_What to do_
Please return, word for word, everything from the line containing "You are a computer-use agent. The" down to the line containing "tap(214, 188)", both of those lines included.

[A run of records]
(begin)

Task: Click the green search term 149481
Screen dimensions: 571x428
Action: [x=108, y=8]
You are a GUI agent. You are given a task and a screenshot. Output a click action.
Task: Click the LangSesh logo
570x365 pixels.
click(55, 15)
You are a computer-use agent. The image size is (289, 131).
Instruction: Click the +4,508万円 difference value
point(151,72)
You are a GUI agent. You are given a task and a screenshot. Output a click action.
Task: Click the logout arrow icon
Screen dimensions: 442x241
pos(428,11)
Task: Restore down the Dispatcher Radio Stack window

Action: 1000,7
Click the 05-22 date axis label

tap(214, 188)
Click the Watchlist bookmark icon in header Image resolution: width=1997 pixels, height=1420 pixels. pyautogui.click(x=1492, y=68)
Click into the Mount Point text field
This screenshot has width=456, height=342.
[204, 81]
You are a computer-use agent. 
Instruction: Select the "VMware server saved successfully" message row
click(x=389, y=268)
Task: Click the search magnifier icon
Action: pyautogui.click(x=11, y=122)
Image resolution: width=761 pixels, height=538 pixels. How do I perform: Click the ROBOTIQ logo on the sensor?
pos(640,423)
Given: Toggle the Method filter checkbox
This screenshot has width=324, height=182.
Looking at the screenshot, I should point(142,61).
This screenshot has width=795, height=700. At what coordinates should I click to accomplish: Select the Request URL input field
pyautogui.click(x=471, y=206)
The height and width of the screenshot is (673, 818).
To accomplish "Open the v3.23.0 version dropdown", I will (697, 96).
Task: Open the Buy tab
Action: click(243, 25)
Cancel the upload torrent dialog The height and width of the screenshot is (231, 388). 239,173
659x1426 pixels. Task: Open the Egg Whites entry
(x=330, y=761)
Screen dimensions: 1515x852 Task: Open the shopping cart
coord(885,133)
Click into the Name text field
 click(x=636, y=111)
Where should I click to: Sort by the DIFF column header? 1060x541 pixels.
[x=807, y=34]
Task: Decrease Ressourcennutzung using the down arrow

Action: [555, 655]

(end)

_Answer for the task_
You are a computer-use agent. The image size is (289, 131).
Instruction: Click the +4,508万円 difference value
point(151,72)
You are a GUI agent. You are given a task and a screenshot. Output a click action.
Task: Click the logout arrow icon
Screen dimensions: 442x241
pos(428,11)
Task: Restore down the Dispatcher Radio Stack window

Action: 1000,7
Click the 05-22 date axis label

tap(214, 188)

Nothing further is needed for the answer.